Within 15 days from the date the relevant resolution was adopted (there are additional CIMA filing requirements set out above).
Increase in authorised share capital
Within 30 days from the date the relevant resolution was adopted.
Change to offering documents
Within 21 days of the director becoming aware of the change.
Filing of annual report to CIMA
Within six months of the end of the financial year.
Annual licence fee payable to CIMA
Annual director filing pursuant to DRLL and payment of fee
Automatic Exchange of Information
The majority of registered mutual funds will be classified as 'Reporting Financial Institutions' for the purposes of the Common Reporting Standard ("CRS") and the United States Foreign Account Tax Compliance Act ("FATCA"), both such tax information exchange regimes having been implemented by the Cayman Islands (together the "AEOI Regimes"). We would be pleased to provide our memorandum "AEOI for Financial Institutions" on request.
Proceeds of Crime Act and Money Laundering
The Proceeds of Crime Act (as amended) (the "POC Act") is the primary piece of legislation in the Cayman Islands dealing with anti-money laundering ("AML") and terrorist financing. It applies to all businesses (including companies regulated under the Mutual Funds Act) and individuals. We would be pleased to provide our memoranda on the relevant legislation and obligations on request.

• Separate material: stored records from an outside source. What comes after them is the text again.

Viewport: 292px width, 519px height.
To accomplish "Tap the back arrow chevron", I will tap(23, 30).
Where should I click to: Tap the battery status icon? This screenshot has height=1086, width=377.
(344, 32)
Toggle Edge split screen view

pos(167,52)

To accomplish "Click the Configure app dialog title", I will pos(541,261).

A registered mutual fund can take advantage of an exemption contained within the Cayman Islands beneficial ownership regime, such that it is not required to maintain a beneficial ownership register for so long as it is a regulated mutual fund under the Mutual Funds Act. In the event that the fund ceases to operate as a regulated mutual fund, for example in the event that it only has a single investor or takes advantage of other registration exemptions available under the Mutual Funds Act, the directors should ensure that the fund still remains outside the scope of the beneficial ownership regime on the basis of another exemption. We would be pleased to provide our memorandum which contains more detailed information on the beneficial ownership regime on request.

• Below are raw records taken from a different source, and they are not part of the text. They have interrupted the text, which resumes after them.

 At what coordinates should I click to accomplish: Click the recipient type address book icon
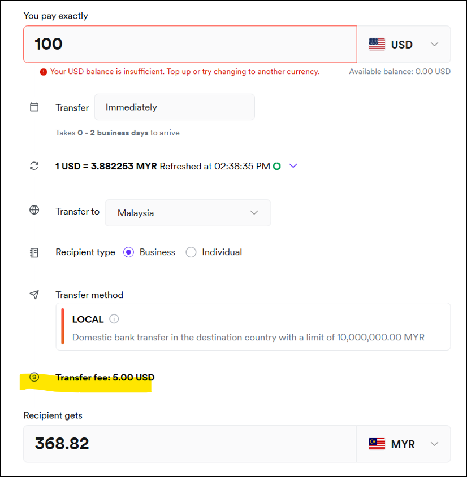[34, 252]
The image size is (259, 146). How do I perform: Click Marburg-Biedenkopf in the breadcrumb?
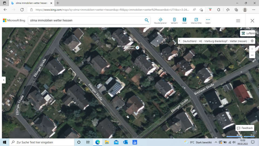tap(216, 41)
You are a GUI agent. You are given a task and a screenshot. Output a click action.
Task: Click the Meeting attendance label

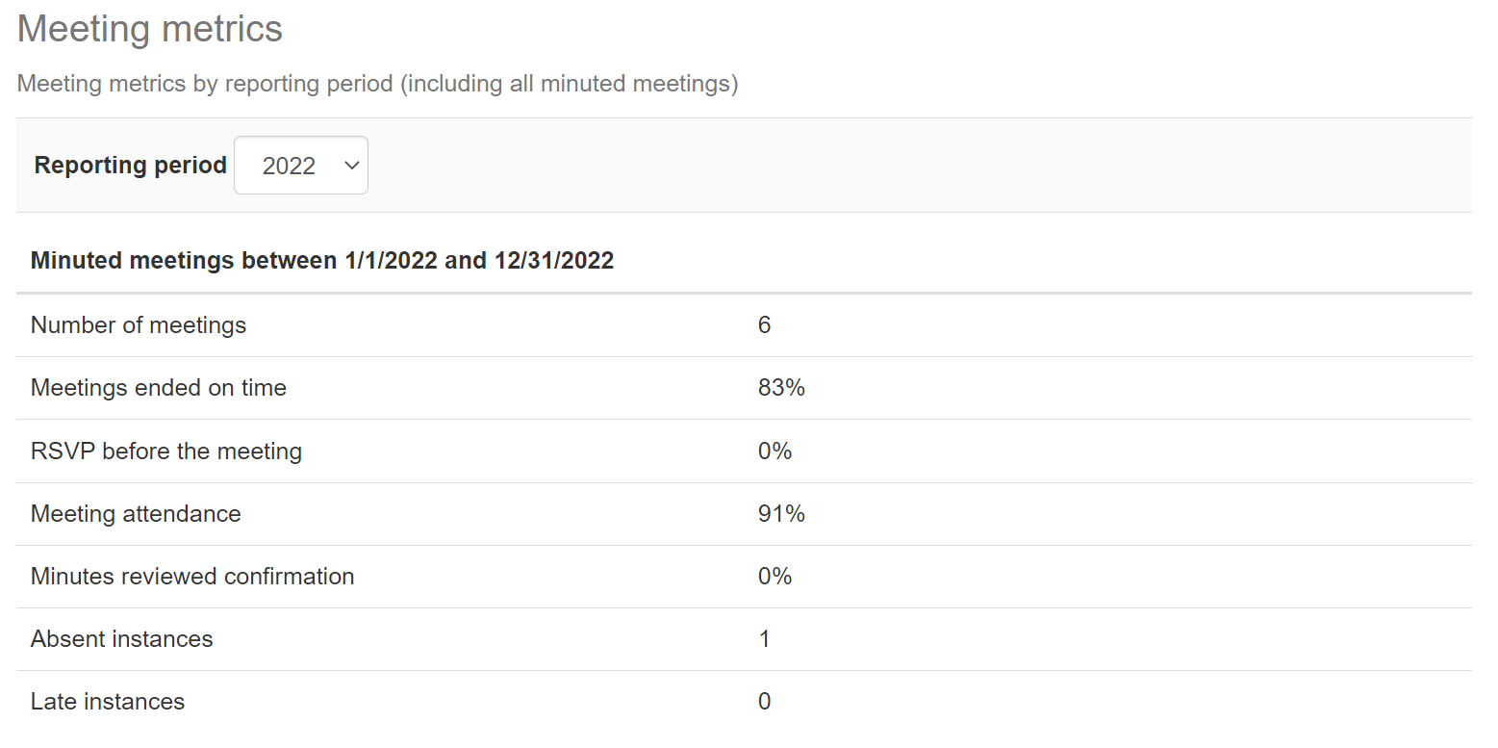tap(136, 514)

The Cayman Islands Data Protection Act, 2017 ("DPL"), came into force on 30 September 2019. A registered mutual fund (a data controller for the purposes of DPL) must comply with eight data protection principles when processing personal data and to ensure that those principles are complied with in relation to personal data processed on the data controller’s behalf (for example, an administrator). We would be pleased to provide our memorandum which contains more detailed information on the DPL on request.
EU Connected Funds
In order for a Cayman Islands registered mutual fund to be marketed in one or more European Economic Area ("EEA") member states pursuant to national private placement regimes pursuant to the Alternative Investment Fund Managers Directive ("AIFMD"), it is often (depending on member state) necessary to require CIMA to provide an attestation to the relevant European Union ("EU") member state (which, in turn, has meant CIMA required certain factual details about the Cayman Islands registered mutual fund). We would be pleased to provide more detailed information on a fund's obligations when marketing into the EEA on request.

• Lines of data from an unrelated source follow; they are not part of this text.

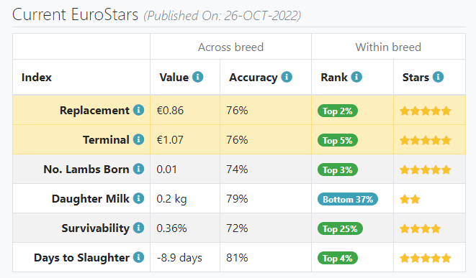Click the €0.86 Replacement value
Image resolution: width=476 pixels, height=278 pixels.
170,111
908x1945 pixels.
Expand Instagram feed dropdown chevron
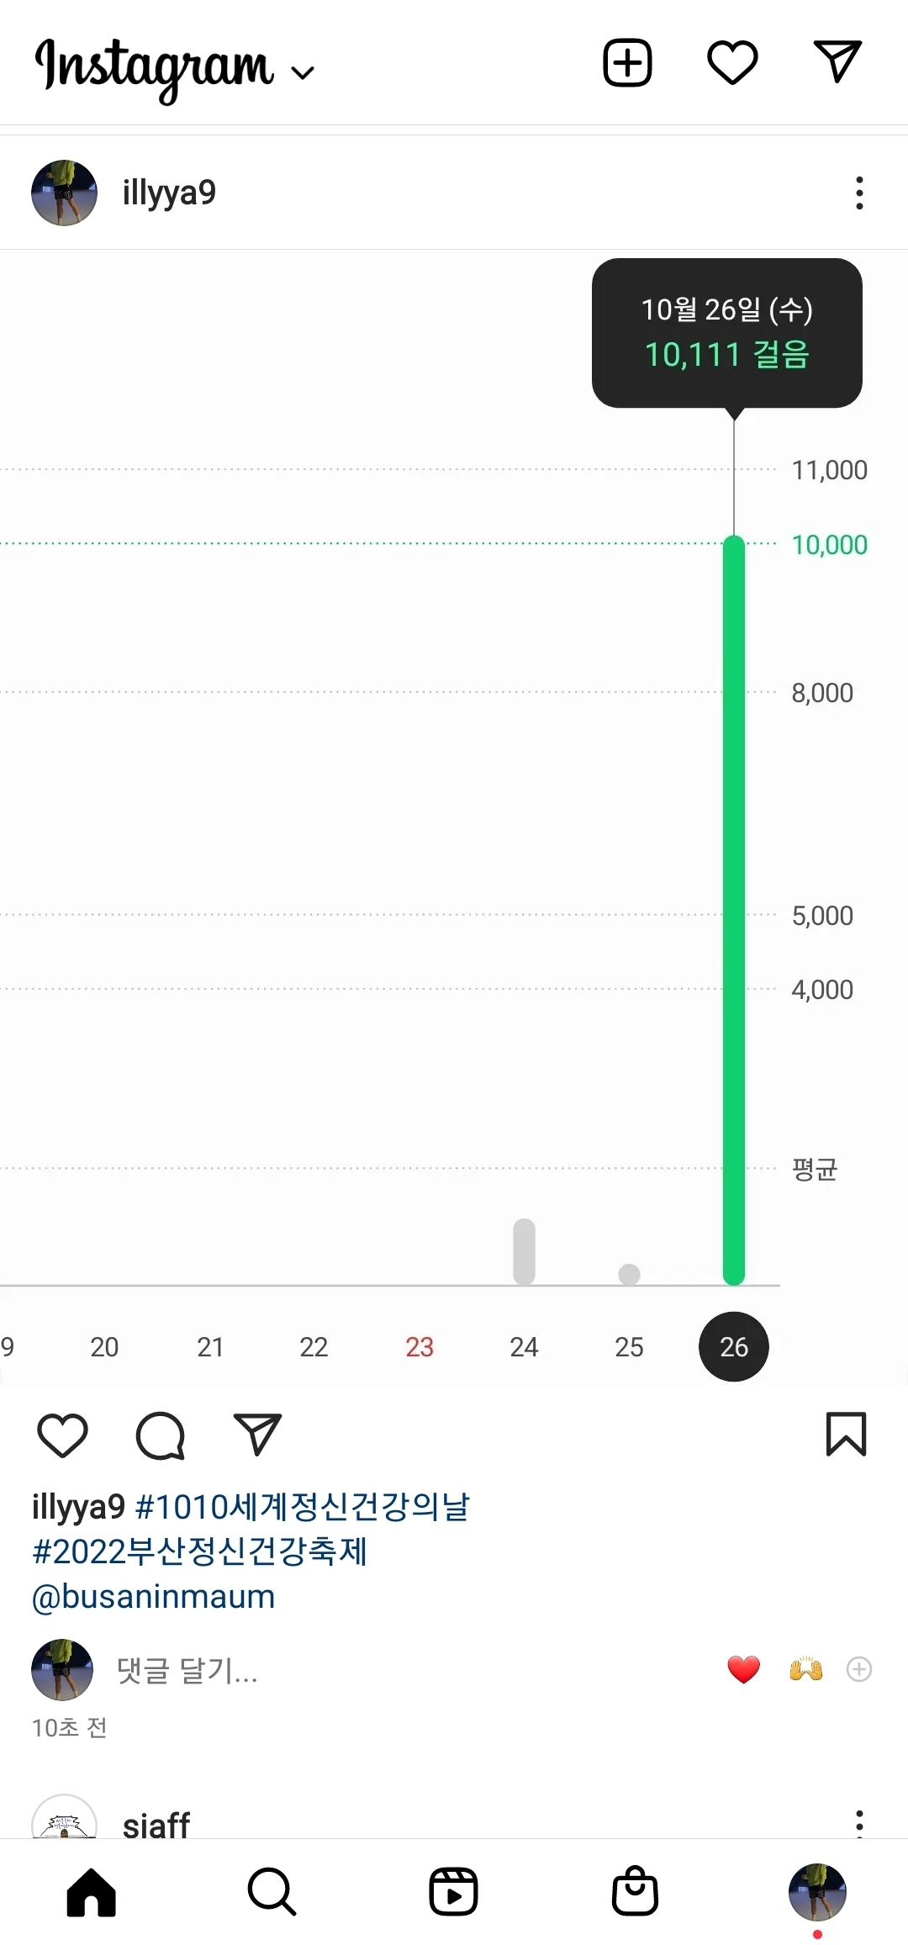coord(303,72)
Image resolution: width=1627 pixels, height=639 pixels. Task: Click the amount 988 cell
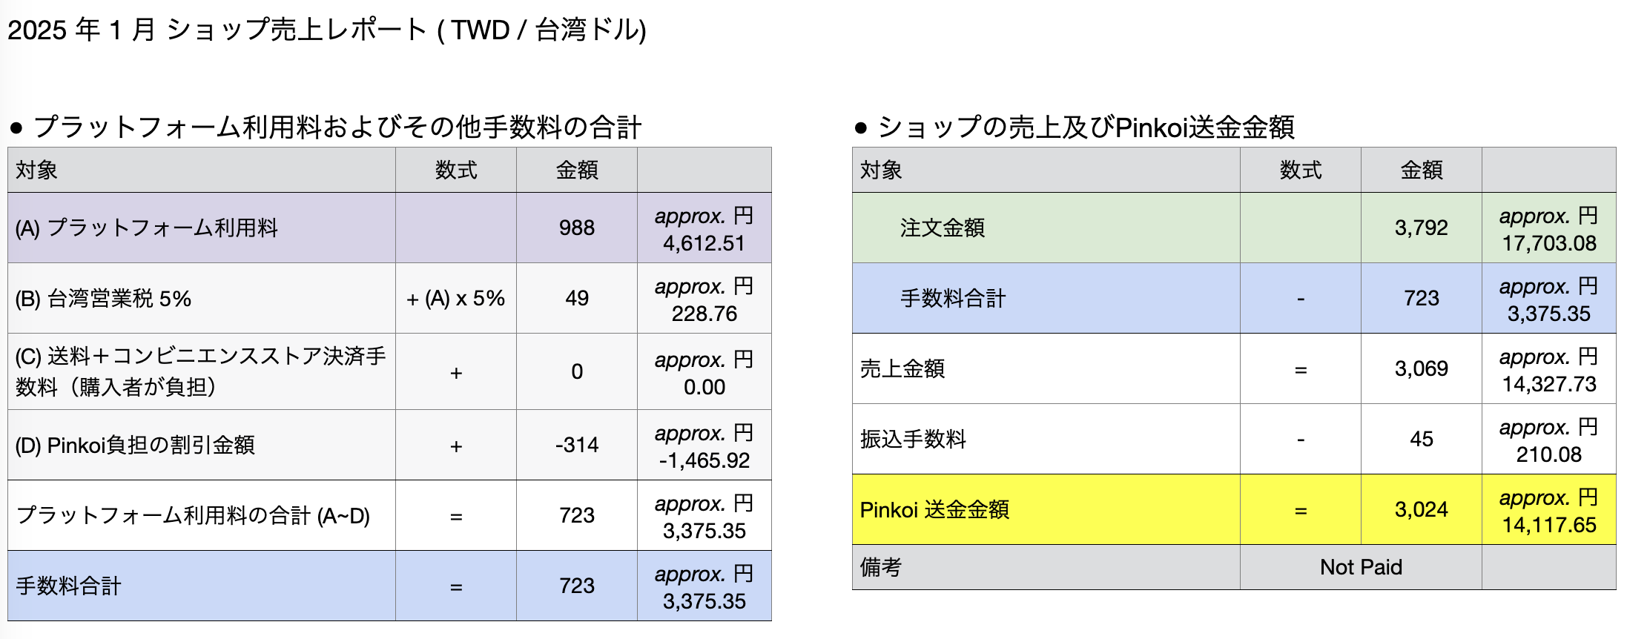(576, 228)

Cayman Islands exempted companies are obliged to file an annual return (the "Economic Substance Return") under the International Tax Co-operation (Economic Substance) Act (as amended) (the "EU Substance Legislation"), even where the company can claim an exemption from the full obligations under the EU Substance Legislation by virtue of being an investment fund. We would be pleased to provide our memorandum which contains more detailed information on the EU Substance Legislation on request.